• **What this task involves**
In the records below, copy out every line word for word, starting at the line containing "Open the ARKW view fund page" and ending at the line containing "(x=490, y=652)". Include both of those lines.

• **Extracted information**

━━━━━━━━━━━━━━━━

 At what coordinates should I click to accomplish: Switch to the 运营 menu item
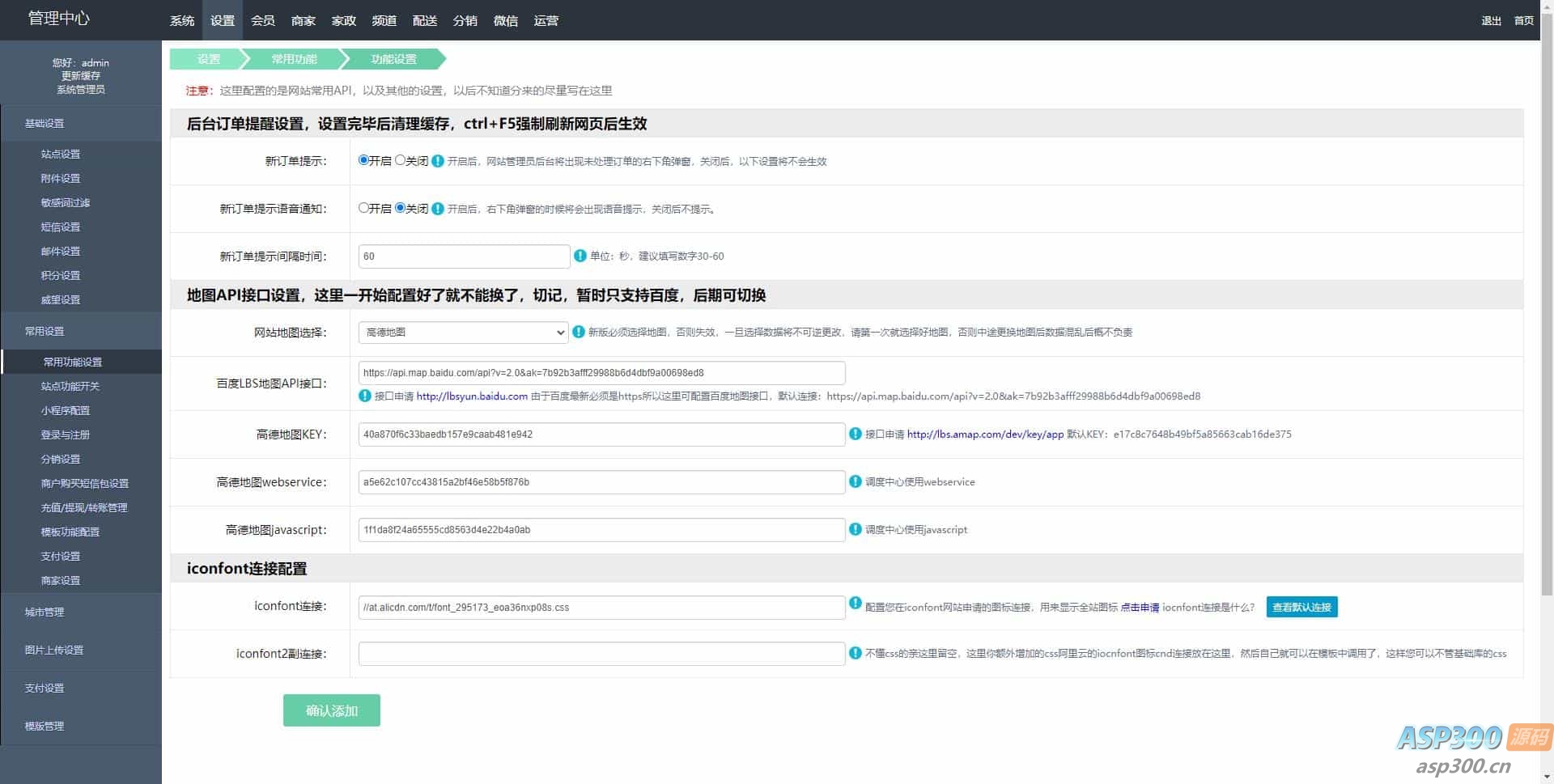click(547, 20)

━━━━━━━━━━━━━━━━

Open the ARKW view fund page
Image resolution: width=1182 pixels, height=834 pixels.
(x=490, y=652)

━━━━━━━━━━━━━━━━

• **Task result**
Open the ARKW view fund page
Image resolution: width=1182 pixels, height=834 pixels.
(x=490, y=652)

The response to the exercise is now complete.